Stored data
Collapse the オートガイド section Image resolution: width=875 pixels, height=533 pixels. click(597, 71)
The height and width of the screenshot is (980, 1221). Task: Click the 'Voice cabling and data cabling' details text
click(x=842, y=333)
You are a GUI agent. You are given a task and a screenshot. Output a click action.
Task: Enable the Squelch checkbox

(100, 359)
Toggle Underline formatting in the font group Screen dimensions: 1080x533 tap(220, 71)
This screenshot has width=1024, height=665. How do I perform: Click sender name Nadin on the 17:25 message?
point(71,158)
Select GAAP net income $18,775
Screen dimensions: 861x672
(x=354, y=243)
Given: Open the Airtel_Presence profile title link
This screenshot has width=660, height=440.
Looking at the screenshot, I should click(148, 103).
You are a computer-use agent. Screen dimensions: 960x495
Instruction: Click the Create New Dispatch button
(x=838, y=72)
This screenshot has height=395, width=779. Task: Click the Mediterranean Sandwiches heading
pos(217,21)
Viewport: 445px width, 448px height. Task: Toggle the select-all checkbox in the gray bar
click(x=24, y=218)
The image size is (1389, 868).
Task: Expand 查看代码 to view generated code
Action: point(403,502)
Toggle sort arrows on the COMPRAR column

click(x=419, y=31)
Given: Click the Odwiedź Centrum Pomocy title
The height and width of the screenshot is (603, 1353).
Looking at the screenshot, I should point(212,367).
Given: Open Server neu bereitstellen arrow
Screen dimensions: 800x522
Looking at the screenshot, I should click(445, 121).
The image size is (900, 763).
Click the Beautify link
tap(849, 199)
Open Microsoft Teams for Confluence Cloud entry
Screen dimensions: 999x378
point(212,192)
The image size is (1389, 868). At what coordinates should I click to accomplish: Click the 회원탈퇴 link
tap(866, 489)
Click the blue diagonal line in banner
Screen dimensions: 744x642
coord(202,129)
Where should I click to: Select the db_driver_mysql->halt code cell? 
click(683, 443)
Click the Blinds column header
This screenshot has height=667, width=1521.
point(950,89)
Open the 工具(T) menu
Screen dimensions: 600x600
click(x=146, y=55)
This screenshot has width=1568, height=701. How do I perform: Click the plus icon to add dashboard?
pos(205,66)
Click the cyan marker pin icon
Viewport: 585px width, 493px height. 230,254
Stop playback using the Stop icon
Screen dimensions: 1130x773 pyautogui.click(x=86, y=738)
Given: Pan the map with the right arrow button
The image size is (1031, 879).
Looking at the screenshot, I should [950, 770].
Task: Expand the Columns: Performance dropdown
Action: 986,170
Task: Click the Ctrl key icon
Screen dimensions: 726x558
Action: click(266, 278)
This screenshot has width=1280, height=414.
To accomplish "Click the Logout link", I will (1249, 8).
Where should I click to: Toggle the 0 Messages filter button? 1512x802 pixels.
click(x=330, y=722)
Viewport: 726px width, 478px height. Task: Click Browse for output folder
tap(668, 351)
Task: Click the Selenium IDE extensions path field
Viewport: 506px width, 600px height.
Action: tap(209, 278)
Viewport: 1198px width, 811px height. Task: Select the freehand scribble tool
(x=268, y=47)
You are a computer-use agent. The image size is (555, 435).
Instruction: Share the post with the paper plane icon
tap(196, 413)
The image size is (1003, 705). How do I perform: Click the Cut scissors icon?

* _TASK BRIEF_
Reproduce only the lines above, starting at the line with "Click the cyan marker pin icon" and ending at the line with "You are a computer-use agent. The", exactly as written.

* _WRITTEN REPLY_
Click the cyan marker pin icon
Viewport: 585px width, 493px height. 230,254
Stop playback using the Stop icon
Screen dimensions: 1130x773 pyautogui.click(x=86, y=738)
Given: Pan the map with the right arrow button
The image size is (1031, 879).
Looking at the screenshot, I should [950, 770].
Task: Expand the Columns: Performance dropdown
Action: 986,170
Task: Click the Ctrl key icon
Screen dimensions: 726x558
Action: click(266, 278)
This screenshot has width=1280, height=414.
To accomplish "Click the Logout link", I will (1249, 8).
Where should I click to: Toggle the 0 Messages filter button? 1512x802 pixels.
click(x=330, y=722)
Viewport: 726px width, 478px height. Task: Click Browse for output folder
tap(668, 351)
Task: Click the Selenium IDE extensions path field
Viewport: 506px width, 600px height.
Action: tap(209, 278)
Viewport: 1198px width, 811px height. Task: Select the freehand scribble tool
(x=268, y=47)
You are a computer-use agent. The image size is (555, 435).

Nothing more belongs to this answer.